González Byass is one of Spain's best-known sherry bodegas. Its origins can be traced to 1835 when it was founded by Manuel María González Angel, who was subsequently joined by his English agent, Robert Blake Byass. The business was further expanded by the second generation of the González family, amongst them Manuel Críspulo González y Soto. The González family assumed sole control of the business in 1988. The firm produces the fino sherry Tío Pepe.

Not only was the González family at the forefront of sherry winemaking, they have also participated in the introduction of the polo game in Spain, the first grass tennis court, the installation of the first electric lighting and running water in the plant, the first train project in Spain as well as numerous other industrial and cultural innovations. In 1862, when Queen Isabel II visited the firm, the construction of a new bodega called La Concha was commissioned from the engineer Gustav Eiffel.

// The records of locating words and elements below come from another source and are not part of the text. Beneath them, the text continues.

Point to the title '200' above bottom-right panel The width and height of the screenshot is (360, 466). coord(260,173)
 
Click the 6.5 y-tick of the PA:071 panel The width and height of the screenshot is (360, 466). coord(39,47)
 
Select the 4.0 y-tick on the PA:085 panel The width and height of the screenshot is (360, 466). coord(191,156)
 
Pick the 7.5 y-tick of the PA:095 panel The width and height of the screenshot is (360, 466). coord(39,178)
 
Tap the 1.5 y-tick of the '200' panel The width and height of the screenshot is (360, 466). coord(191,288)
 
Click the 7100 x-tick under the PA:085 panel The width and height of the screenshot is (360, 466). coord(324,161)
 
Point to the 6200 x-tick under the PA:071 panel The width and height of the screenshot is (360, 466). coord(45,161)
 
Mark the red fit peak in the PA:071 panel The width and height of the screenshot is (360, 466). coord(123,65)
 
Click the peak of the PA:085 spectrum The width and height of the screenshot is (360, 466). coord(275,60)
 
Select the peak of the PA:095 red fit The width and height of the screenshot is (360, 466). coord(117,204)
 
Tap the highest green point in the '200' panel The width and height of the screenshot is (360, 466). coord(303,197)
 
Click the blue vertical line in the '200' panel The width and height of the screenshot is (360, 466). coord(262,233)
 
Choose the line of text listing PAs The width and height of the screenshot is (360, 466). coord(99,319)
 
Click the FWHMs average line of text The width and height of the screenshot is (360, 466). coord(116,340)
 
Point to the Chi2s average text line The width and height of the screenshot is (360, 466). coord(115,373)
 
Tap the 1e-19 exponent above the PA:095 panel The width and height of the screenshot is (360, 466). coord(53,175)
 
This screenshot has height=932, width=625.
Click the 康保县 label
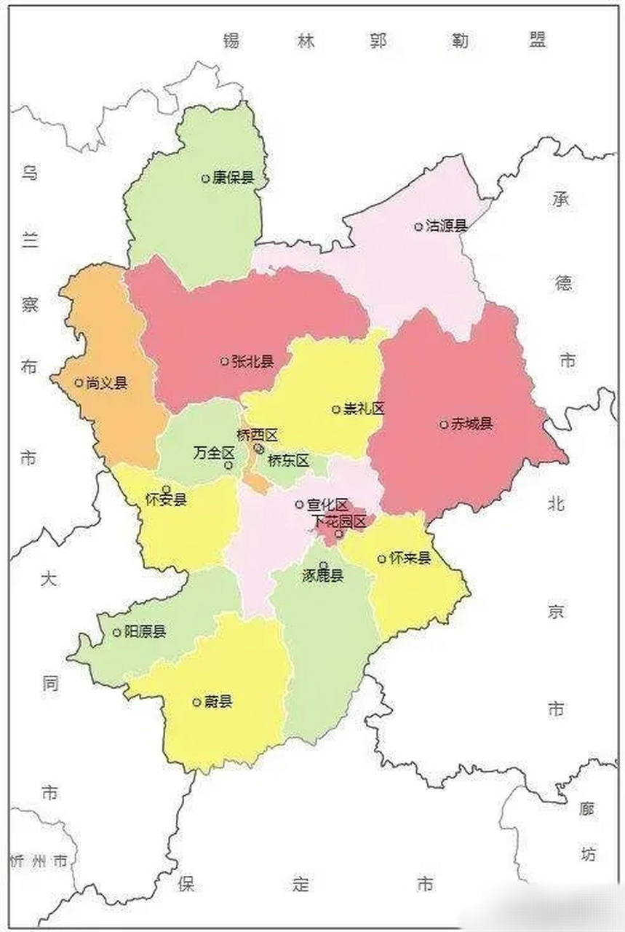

In 1963 they constructed the great Tío Pepe bodega, holding 28,000 butts and built on 3 floors. Another bodega was built in 1972, Las Copas, with a capacity of around 80,000 butts. In 1998 the Byass family withdrew from the company. The company is now owned and run by the 4th and 5th generation of the González family, such as Mauricio González-Gordon y Díez. In 2004, González Byass joined forces with Grupo Vips and opened 8 Tio Pepe restaurants in Madrid, but they were closed in 2011 due to the crisis. In 2008 the company acquired the well-known Viñas del Vero wineries.

The famous sombrero-wearing, guitar-toting bottle became the classic image of the Tio Pepe brand in 1935. The famous neon sign in Puerta del Sol in Madrid caused a bit of a stir when Apple bought the building and decided that the sign should be removed from the roof (probably to replace it with the Apple logo). The bodega has found another rooftop in the same Puerta del Sol once again and the sign has been reinstalled after renovations.

The used barrels from this renowned sherry producer are used by Scotch Whisky producers during the maturation of the premium spirits. Dalmore distillery use 30-year-old barrels in their 18-year-old single malt.

==Awards==
In 2010, González Byass was chosen as Winemaker of the Year in the International Wine and Spirit Competition.

In 2014 the company won the "Best Visitor Centre" award in the Drinks International Wine Tourism Awards

In 2020 they were named "Wine Family of the Year" in the international awards 'Excellence in Wine and Spirits'.